文句を言わずに礼を尽くすのが最良の方法
確かに、課長の立場からすると面白くないだろうね。部下であるあなたのほうが優秀なのだから。だけど、あなたはひとつのことだけ、守ればいいんだと思うよ。それは、「課長に礼を尽くしなさい」ということ。たとえ自分より能力が低くても、立場が上の人であったら、絶対に口答えをしたり、悪口を言ってはいけないんです。図々しいと言われたら、「私、少し出過ぎましたでしょうか。大変失礼しました」と言えばいいんです。
何も、あなた自身を変えることはないんだよ。そのまま今の仕事を一生懸命していればいい。そうすれば、いつか引き抜かれて、この課長よりも上の立場になるでしょう。「出る杭」は打たれるんじゃない。引き抜かれるもの。でも、そうなったときに課長の恨みを買ってはいけないんです。もし、図々しいと言われて、あなたが「私は図々しくないと思います」と言い返したらどうなる?課長は腹を立てるでしょ。「はい、そのとおりです」と腰を低くしていれば、相手も怒りようがないわけです。
僕も若いころ、単独世界一周のレースに出るって話しても相手にされず、「できるわけないのに生意気だ」って言われていたんだ。僕の師匠が、一緒に回るレース中に亡くなったときも、「お前のせいだ」ってさんざん責められました。でも僕は絶対に反論しなかった。ひたすら黙ってた。ところが、単独世界一周に成功したとたん、僕を非難していた人たちの態度が、「こーちゃん、よかったね」って、一変したんですよ。それでも僕は「あんなひどいことを言ったじゃないか」とは言わない。「はい、ありがとうございます」と言っておく。それが最良の方法なんです。
自分に吹いた追い風を、つかめる実力を養おう
人の怒りというのは時間が経てば収まるんだ。でも、恨みというのは時間とともにつのるもの。人から恨まれることを避け、必要以上に注意を払わなくちゃならないんです。このことは、『論語』にも書かれています。「敬って遠ざけなさい」と。そうすれば、恨みを買わずにすむ。このことは、あなたがこれから生きていくうえでも、心に刻んでおいたほうがいいですよ。世の中にはいろんな人がいて、簡単に自分の思い通りにはいかないのだから。

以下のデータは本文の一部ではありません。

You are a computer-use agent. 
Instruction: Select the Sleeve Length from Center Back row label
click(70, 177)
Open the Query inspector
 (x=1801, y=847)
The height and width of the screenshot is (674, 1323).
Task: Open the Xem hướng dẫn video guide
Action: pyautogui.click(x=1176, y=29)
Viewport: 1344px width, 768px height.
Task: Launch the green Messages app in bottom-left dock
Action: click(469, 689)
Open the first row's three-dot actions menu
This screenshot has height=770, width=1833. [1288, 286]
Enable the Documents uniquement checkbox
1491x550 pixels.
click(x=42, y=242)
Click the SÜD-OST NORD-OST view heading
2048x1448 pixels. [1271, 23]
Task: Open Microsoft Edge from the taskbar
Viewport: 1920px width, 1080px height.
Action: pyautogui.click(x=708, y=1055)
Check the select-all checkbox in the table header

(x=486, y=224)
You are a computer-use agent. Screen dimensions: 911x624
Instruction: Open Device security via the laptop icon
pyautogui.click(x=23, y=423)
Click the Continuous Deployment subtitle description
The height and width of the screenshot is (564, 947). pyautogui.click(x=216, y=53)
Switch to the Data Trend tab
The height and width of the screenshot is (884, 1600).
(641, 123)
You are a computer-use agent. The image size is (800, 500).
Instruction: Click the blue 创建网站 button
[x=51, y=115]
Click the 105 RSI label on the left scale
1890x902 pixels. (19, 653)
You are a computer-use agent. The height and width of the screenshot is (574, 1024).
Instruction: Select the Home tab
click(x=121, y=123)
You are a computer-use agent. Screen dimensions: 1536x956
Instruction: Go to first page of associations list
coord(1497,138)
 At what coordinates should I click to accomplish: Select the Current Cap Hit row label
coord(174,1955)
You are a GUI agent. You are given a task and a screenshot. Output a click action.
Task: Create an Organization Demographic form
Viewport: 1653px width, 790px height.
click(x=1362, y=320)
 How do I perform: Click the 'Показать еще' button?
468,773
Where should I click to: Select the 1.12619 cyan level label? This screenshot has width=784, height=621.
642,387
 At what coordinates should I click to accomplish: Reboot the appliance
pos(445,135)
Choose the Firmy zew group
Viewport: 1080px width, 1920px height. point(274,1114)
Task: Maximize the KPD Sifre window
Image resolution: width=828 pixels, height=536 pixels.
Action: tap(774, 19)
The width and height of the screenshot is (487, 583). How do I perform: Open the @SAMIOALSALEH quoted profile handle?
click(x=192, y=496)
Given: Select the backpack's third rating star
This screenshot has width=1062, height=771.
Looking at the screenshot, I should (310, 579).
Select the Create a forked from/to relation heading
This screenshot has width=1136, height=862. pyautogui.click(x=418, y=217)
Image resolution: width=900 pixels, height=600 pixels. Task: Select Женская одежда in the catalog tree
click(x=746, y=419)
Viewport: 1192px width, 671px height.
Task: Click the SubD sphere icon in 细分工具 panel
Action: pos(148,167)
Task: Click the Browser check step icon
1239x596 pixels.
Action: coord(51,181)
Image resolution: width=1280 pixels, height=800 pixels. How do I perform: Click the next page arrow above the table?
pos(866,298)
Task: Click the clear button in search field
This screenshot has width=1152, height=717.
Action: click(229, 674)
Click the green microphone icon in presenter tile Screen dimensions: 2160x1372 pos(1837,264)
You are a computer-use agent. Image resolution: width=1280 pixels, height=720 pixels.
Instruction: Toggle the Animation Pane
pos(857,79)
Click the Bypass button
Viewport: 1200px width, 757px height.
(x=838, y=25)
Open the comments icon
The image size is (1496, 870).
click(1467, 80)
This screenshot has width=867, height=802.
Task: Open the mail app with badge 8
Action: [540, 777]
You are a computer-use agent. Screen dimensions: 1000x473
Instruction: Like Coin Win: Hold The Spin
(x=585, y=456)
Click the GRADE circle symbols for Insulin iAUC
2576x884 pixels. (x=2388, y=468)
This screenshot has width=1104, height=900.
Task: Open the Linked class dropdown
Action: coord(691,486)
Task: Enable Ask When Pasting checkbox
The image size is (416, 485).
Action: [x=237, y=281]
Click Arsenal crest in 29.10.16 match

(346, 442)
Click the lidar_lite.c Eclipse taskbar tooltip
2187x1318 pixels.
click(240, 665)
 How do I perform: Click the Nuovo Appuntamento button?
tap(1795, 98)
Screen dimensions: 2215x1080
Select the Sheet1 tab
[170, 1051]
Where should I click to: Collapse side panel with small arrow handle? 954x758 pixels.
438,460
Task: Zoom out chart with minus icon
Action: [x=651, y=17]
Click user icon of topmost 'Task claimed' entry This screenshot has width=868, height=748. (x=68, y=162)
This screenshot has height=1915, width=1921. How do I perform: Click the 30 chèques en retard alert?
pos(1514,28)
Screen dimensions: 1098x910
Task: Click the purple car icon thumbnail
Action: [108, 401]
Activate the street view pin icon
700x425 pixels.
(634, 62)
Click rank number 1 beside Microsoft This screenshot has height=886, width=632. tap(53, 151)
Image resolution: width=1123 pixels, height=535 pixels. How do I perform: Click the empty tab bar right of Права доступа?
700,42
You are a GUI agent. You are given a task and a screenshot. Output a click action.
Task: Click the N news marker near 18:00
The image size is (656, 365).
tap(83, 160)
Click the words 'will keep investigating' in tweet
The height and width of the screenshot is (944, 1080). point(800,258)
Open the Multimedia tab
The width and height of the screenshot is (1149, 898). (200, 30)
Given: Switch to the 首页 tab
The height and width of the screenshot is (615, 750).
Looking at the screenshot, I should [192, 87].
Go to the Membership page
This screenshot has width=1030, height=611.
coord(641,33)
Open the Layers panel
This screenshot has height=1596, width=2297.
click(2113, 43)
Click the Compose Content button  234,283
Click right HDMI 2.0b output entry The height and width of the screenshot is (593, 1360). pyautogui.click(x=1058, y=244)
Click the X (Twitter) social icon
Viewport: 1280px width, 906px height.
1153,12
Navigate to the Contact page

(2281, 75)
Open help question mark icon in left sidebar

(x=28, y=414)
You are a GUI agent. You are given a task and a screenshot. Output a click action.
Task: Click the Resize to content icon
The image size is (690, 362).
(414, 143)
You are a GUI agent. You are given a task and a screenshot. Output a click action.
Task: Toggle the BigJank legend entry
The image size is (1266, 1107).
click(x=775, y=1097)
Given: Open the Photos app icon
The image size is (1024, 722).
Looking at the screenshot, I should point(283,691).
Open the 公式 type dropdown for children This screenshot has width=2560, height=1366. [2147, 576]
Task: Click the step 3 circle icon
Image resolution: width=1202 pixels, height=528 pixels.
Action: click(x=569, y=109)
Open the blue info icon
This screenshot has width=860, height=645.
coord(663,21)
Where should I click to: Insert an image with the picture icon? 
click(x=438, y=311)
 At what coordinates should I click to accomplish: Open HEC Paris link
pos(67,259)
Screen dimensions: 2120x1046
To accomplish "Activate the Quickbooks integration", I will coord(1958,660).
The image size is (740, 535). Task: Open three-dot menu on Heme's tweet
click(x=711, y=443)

スポーツ選手たちもそうです。100メートルを10秒台で走る人がどんなに偉そうなことを言っても、9秒台で走る人がいたら、明らかにタイムの上回る人が評価されるよね。そういう実力の世界を経験して社会に出た選手たちは、能力が低くても肩書の立派な人がたくさんいて驚くらしい。でも、社会で生きていく中で上司は選べないでしょ。だから、自分に追い風が吹くときを待てばいい。向かい風のときは、おとなしくして、無理に船を回さない。いつかチャンスという追い風が吹いたときに、その風をぐっとつかめる実力を養っておけばいいんです。
もし、あなたが課長の悪口を言ったり、文句を言ってしまったりしたら、「あの課長にして、あの部下だな」と、2人とも同じレベルで見られてしまうからね。そんなことをしたら、上から引き抜かれないよ。人はちゃんと見ているものです。クレームの多いクライアントを任されても、「望むところです」という気持ちで、文句を言わず、淡々と仕事をこなしていくことです。そんなあなたなら、否が応でも周りは評価するでしょう。大丈夫ですよ。